A company called Carbon Engineering developed giant fans that suck Carbon Dioxide (CO2) pollution from the air.
The fans work a bit like trees, but the company says that “planting enough trees in the numbers needed would require diverting vast amounts of agriculturally productive land. In fact, to absorb enough CO2 as an air-capture facility, trees would require roughly a thousand times more land.” Unlike trees, however, air-capture plants can be built on land that cannot be cultivated, such as deserts.

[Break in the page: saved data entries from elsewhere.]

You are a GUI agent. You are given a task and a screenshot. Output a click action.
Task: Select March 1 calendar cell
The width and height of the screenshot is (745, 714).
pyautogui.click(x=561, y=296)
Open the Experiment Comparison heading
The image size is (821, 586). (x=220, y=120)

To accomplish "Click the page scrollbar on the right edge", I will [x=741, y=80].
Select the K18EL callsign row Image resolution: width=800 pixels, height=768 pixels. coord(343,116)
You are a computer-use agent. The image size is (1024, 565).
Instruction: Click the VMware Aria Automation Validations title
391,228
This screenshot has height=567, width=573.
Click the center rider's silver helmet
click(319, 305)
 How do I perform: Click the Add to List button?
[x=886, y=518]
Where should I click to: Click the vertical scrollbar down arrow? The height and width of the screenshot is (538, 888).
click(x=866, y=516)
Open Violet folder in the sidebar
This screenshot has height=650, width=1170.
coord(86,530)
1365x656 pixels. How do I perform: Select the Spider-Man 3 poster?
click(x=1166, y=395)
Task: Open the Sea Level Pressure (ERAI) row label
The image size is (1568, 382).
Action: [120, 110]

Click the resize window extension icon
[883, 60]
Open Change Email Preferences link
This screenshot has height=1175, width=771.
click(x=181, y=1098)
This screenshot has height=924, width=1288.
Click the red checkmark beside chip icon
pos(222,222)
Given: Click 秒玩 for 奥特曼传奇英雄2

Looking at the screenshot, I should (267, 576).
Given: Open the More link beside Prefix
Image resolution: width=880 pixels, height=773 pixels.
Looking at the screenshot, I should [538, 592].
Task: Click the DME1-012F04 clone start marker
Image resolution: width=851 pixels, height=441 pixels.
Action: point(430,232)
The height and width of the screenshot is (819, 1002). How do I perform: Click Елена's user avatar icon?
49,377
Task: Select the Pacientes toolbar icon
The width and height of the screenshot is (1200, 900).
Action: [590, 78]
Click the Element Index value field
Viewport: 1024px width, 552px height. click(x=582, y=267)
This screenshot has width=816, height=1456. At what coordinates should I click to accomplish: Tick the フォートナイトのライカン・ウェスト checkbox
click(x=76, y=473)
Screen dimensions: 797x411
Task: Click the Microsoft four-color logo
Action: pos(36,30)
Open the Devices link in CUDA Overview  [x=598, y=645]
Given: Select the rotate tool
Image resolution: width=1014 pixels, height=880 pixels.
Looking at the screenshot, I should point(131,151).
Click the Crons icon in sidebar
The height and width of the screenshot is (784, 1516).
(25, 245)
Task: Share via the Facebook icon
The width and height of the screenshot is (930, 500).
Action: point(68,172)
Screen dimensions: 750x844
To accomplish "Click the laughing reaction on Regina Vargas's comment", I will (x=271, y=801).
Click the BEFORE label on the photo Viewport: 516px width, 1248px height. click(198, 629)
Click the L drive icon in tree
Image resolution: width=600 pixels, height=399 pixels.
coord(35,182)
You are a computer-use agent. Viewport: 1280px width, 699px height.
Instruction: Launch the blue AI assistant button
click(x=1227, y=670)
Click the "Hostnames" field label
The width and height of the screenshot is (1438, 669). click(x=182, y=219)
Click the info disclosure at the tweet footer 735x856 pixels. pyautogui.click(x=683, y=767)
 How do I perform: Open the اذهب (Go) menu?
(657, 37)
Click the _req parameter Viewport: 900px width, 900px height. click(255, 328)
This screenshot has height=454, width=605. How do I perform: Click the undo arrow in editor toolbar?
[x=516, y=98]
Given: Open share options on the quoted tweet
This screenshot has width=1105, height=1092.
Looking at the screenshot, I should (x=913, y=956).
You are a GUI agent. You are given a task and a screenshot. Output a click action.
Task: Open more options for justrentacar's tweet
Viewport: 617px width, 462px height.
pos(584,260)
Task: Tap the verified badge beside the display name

David Keith, a professor at Harvard University School of Engineering and the executive chairman of Carbon Engineering, together with a team of scientists has been doing CO2 capturing at a Prototype Contactor at the University of Calgary for several years already. The prototype system built at the University can absorb emissions from about 14-15 vehicles or about 100 kilos of carbon dioxide per day.
The fans work by sucking in the air into an absorbent liquid inside. The liquid turns the CO2 into a carbonate solution that fills a container at the bottom of the fans. The air that comes out on the other side is ‘cleaner’, being stripped of 80% of it CO2 content. The carbonate solution can then be processed for hydrocarbons used in fuel.
The construction of the demo plant by the end of this year will be the last step for Carbon Engineering before building a first commercial air-capture plant by 2017.